Received header Considered Pathetic (was Re: Revisiting RFC 2822 grammar (scratching the surface of Received issues))
2004-01-16 07:55:39
Bruce has raised an issue I've been thinking about a lot recently. The
"Received" header is woefully inadequate for spam tracing, and has a
history of syntactic cruft that will be hard to simplify. I would like
to see us design a replacement that is specifically designed to support
rapid automated spam tracing. I think that a combination of an
easily-parsed Received header with a well designed Mail Source Tracing
Protocol (by which you could automate certain queries to the various
nodes a message had passed through) would be an extremely useful tool
-- not a silver bullet, of course -- in the fight against spam, and in
particular in efforts to enforce antispam laws. Is anyone interested
in working on a spec for this? -- Nathaniel
On Friday, January 16, 2004, at 06:30 AM, Bruce Lilly wrote:
Pete Resnick wrote:
On 1/15/04 at 7:09 PM +0100, Arnt Gulbrandsen wrote:
5. obs-received merits discussion on its own. RFC 2822 says
obs-received = "Received" *WSP ":" name-val-list CRLF
which Bruce changes to
obs-received = "Received" *WSP ":" [CFWS] name-val-list [ ";"

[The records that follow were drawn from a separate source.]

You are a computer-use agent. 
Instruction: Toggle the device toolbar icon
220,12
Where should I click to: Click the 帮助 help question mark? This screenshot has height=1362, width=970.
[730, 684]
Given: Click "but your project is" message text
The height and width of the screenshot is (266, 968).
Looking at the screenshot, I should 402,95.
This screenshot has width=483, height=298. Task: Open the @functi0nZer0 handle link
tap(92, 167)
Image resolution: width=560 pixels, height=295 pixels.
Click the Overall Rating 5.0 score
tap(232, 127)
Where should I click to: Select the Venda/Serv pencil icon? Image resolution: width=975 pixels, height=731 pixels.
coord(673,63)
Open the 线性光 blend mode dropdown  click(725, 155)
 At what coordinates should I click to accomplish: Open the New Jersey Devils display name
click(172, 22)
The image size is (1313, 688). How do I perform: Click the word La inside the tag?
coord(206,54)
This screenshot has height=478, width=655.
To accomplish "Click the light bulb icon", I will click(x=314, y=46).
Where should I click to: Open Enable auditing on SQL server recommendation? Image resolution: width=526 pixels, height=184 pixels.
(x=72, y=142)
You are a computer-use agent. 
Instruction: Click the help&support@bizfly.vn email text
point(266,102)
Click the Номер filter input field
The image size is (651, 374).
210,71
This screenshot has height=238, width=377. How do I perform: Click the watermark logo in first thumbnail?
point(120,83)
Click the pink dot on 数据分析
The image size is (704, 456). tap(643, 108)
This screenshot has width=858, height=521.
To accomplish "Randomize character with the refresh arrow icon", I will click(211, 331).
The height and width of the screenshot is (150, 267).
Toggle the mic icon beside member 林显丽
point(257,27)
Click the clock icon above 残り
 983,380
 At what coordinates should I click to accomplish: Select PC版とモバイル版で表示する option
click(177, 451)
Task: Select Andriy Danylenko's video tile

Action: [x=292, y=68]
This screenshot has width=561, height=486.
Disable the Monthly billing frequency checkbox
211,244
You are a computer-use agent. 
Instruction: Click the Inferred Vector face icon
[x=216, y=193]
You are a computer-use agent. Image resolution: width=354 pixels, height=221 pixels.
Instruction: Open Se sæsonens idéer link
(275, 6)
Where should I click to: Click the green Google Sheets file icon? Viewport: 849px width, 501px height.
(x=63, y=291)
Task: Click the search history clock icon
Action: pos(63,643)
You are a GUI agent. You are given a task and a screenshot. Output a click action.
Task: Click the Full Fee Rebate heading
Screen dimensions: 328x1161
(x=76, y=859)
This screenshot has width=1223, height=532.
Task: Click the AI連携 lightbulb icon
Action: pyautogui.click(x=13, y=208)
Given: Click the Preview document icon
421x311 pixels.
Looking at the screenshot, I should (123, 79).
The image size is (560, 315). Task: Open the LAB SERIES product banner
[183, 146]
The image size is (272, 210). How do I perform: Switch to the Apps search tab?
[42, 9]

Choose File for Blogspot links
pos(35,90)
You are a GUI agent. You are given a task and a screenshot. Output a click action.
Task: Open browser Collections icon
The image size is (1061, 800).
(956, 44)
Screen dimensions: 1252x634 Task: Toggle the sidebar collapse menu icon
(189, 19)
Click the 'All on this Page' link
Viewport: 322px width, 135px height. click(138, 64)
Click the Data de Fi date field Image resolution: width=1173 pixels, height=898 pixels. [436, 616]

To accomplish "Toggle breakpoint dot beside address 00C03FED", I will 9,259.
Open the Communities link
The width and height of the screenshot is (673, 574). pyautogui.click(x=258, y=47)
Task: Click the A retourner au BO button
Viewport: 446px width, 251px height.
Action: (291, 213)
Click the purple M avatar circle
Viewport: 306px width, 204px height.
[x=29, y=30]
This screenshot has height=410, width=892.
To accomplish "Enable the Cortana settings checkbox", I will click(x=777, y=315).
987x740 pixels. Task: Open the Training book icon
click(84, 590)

[CFWS] obs-date-time ] CRLF
An incompatible change, but perhaps correct.
Yes, I think Bruce fixes a bug in 2822 here.
Received has issues, both w.r.t. 2822 and 2821.
First an historical overview: Received was first specified in RFC
821, also known as a
"time stamp line". There have been, and still are, discrepancies
between the 821/822 and
2821/2822 definitions of the field body. Received is one of the trace
fields, and as noted
in RFC 1123, was initially primarily examined by hand. 1123 permitted
adding information
actually useful for tracing (i.e. the peer IP address, as opposed to
the HELO string which is
far too easily forged), however gave no syntax for doing so [common
practice has been to
include it in a comment].
Nowadays, tracing Received fields by hand is far too labor-intensive.
Unfortunately, due
to the exponential growth of spam, it is necessary. We now have the
unfortunate situation
where the required information (at least in 2821) includes the
easily-forged HELO/EHLO
string, and the useful not-so-easily-forged connection information is
relegated to an optional
construct. Worse, in 2821 that optional construct is specified as
some sort of structured
comment, indeed it is indistinguishable from a comment.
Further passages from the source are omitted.